┌─ Listed records
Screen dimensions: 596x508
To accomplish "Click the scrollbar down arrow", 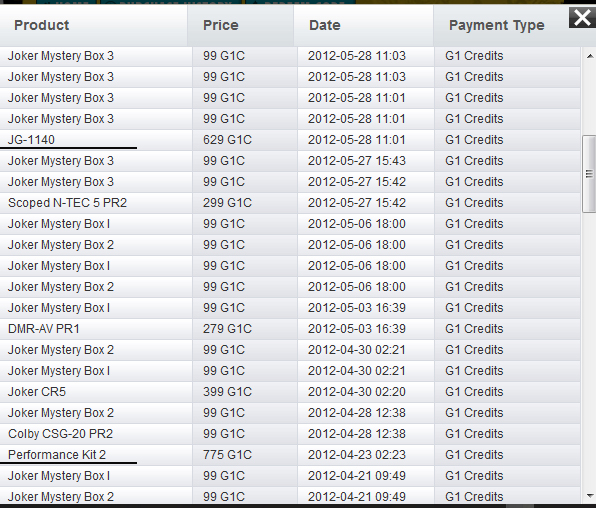I will (590, 496).
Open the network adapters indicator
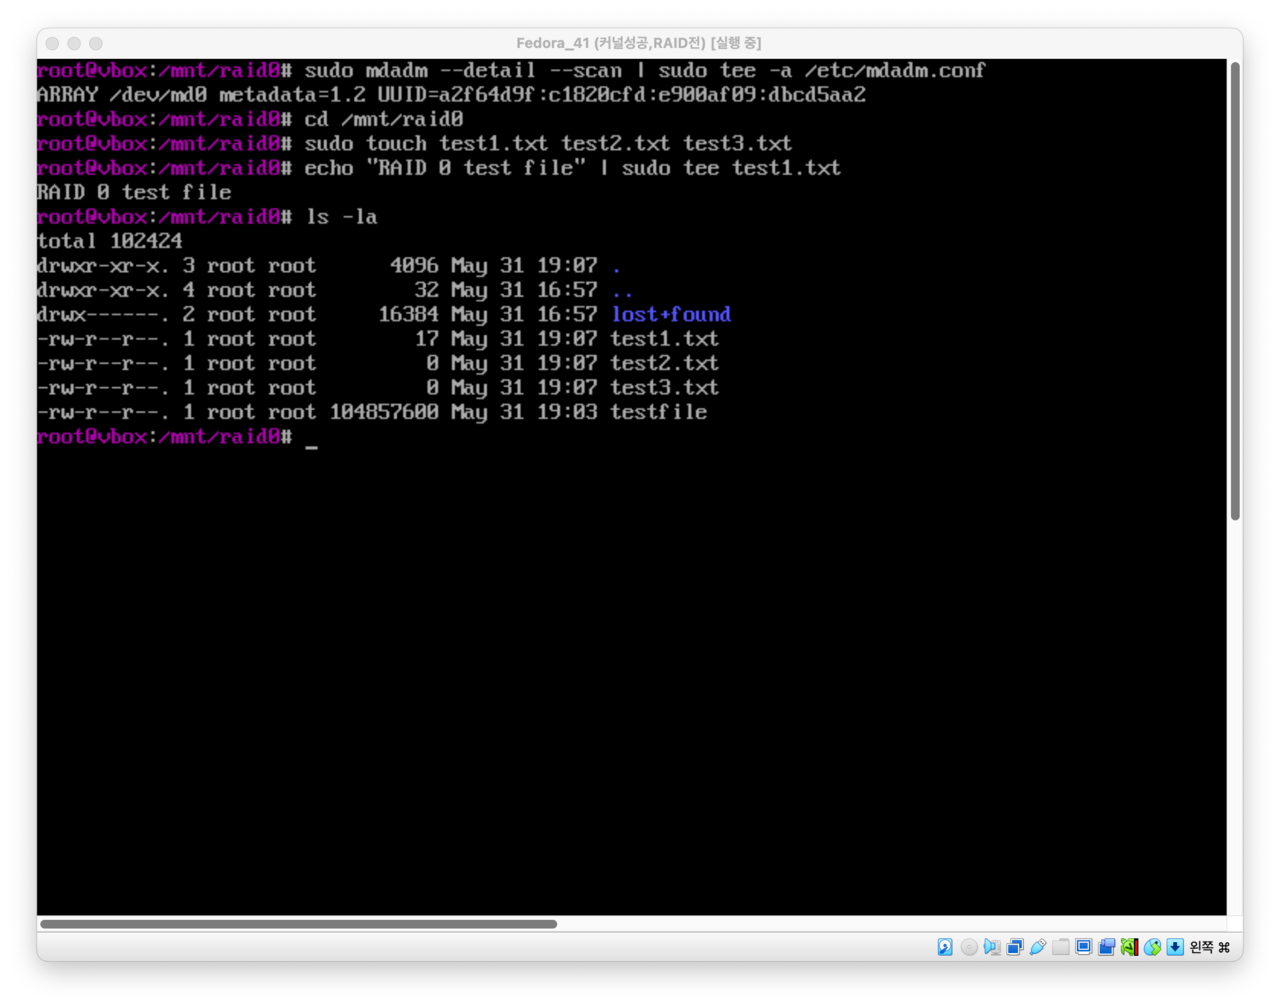 (x=1015, y=946)
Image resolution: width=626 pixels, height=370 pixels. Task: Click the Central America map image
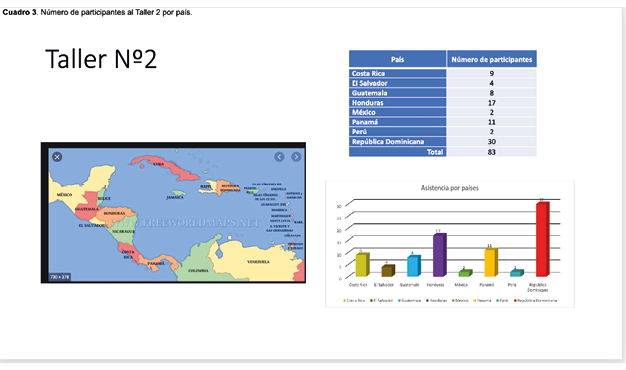tap(174, 213)
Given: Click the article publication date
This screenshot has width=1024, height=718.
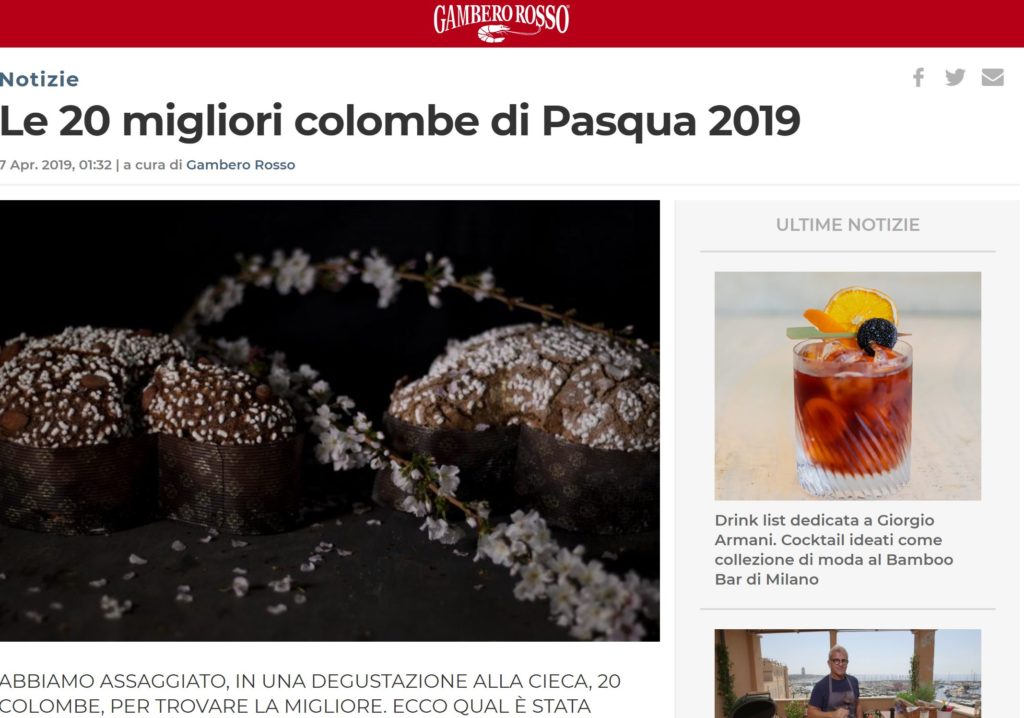Looking at the screenshot, I should (56, 165).
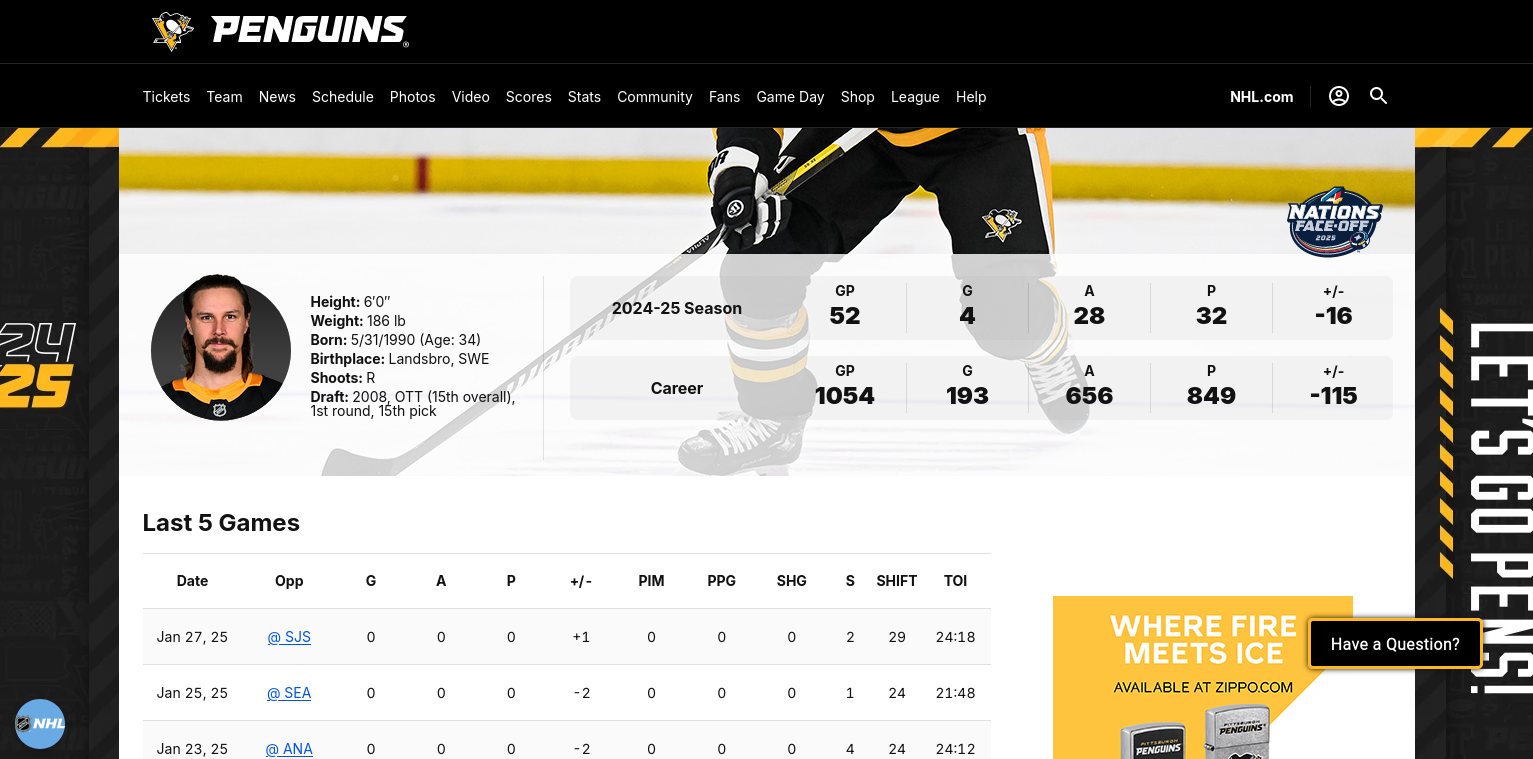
└─
▸ **Task brief**
With the pictures left out, copy exactly the lines from the one containing "Open the network adapters indicator" through the final line of the records above, both included.

▸ **Answer box**
Open the network adapters indicator
 (x=1015, y=946)
Image resolution: width=626 pixels, height=370 pixels. Task: Click the Central America map image
tap(174, 213)
Given: Click the article publication date
This screenshot has width=1024, height=718.
Looking at the screenshot, I should (56, 165).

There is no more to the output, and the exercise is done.